Task item
When you reach the line containing "You are a GUI" in the data below, begin returning lines exactly as written, and stop once the line containing "The image size is (893, 450)." has been returned.

Records for the exercise
-*-

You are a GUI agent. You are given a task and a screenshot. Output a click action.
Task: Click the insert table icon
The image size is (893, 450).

-*-

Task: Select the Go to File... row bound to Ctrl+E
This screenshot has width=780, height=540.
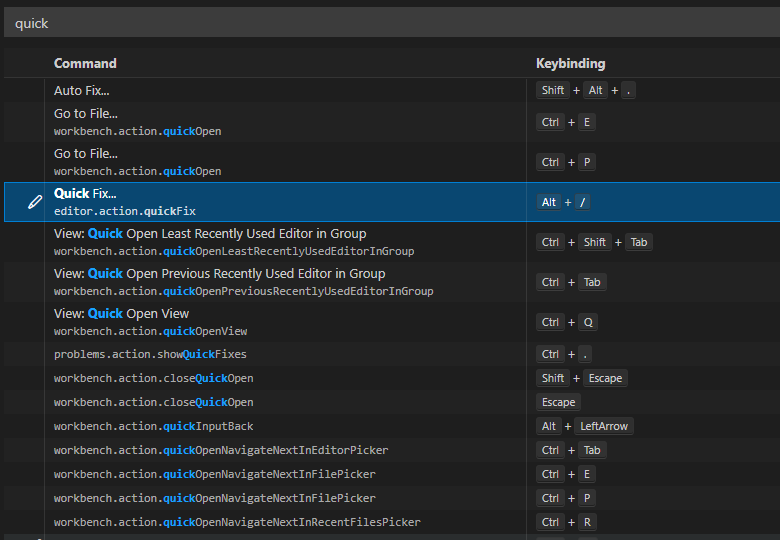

-*-

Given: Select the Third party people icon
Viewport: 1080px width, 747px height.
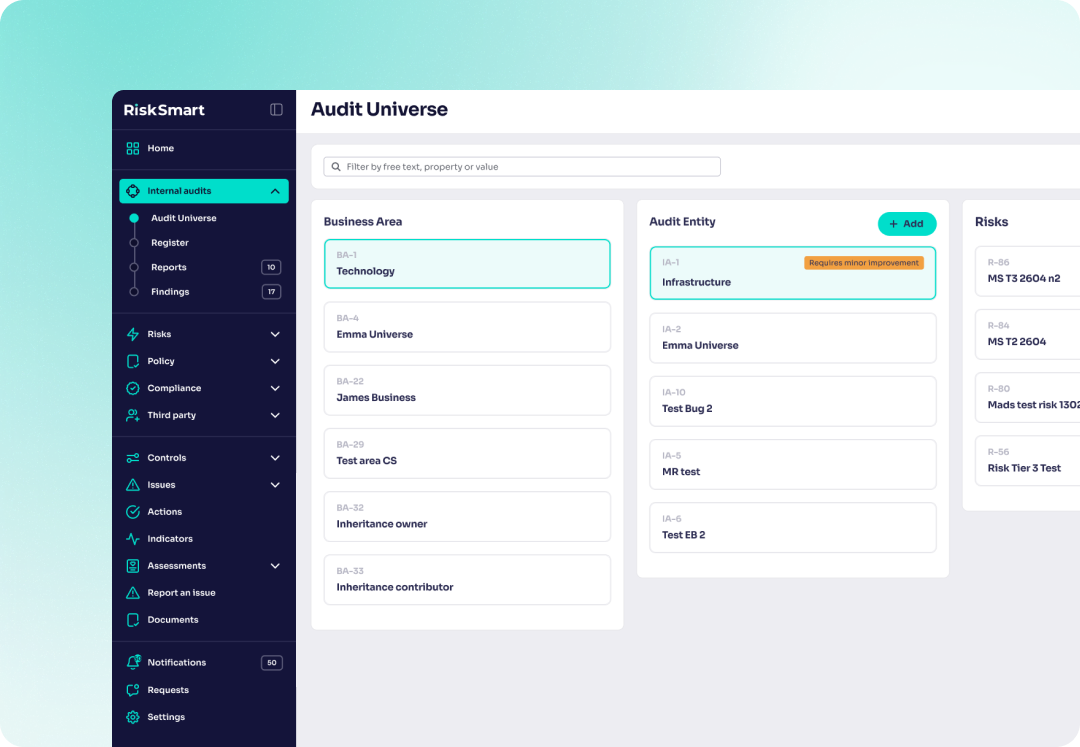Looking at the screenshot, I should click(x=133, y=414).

-*-

Solution for this task
You are a GUI agent. You are given a task and a screenshot. Output a click action.
Task: Click the insert table icon
The image size is (893, 450).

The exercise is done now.